(Your instructions) Under this line are the records; repeat exactly the lines starting at the one containing "Screen dimensions: 412x215" and ending at the one containing "the VIP会员 link", omitting pictures.

(Given records)
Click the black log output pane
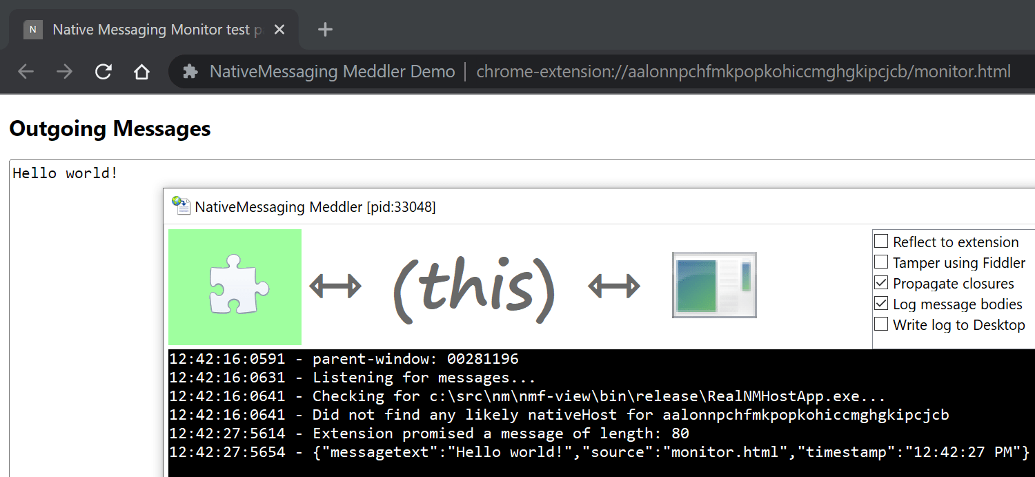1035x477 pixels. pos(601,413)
...
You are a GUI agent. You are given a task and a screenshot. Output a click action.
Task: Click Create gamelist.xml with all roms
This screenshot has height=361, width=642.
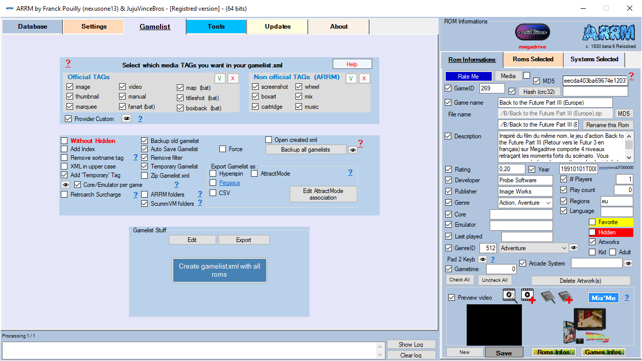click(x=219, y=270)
* * *
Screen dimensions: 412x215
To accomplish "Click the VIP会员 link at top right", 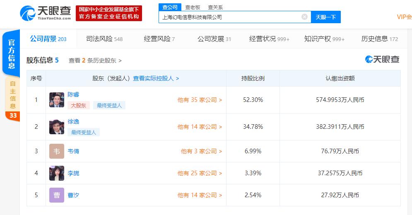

(Finished task)
Screen dimensions: 412x215
To accomplish "Click the VIP会员 link at top right", 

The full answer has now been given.